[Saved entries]
------------------------------------------------

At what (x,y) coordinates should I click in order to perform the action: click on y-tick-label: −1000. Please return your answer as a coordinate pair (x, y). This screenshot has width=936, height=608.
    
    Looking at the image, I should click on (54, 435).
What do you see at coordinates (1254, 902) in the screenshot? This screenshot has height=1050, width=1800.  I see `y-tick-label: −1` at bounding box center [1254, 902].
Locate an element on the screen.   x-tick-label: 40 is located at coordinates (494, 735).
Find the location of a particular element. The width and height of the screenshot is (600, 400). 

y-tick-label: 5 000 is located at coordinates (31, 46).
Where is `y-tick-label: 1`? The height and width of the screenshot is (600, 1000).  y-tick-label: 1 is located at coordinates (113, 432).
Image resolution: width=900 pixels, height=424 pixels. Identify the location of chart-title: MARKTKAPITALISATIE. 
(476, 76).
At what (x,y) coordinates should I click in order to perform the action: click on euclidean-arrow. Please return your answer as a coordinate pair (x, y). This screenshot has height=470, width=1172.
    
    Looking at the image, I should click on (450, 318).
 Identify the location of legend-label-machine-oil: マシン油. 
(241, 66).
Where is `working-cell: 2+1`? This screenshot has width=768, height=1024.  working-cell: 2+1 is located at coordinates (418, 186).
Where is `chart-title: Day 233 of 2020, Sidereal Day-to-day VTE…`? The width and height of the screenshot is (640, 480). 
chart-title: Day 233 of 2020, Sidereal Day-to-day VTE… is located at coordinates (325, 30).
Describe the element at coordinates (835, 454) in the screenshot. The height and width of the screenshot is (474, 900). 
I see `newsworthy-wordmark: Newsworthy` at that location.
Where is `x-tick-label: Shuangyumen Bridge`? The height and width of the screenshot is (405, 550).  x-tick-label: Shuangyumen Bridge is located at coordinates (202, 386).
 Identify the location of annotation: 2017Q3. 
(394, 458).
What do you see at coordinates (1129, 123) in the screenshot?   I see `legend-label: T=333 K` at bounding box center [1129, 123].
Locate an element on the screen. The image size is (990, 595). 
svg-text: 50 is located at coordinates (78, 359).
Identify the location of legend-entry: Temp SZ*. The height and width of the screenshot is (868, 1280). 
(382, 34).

------------------------------------------------

> Work request:
Quote the listing lines starting at the one containing "What do you see at coordinates (1254, 902)" and ending at the one containing "coordinates (494, 735).", both included.

> Exercise result:
What do you see at coordinates (1254, 902) in the screenshot? This screenshot has height=1050, width=1800.  I see `y-tick-label: −1` at bounding box center [1254, 902].
Locate an element on the screen.   x-tick-label: 40 is located at coordinates (494, 735).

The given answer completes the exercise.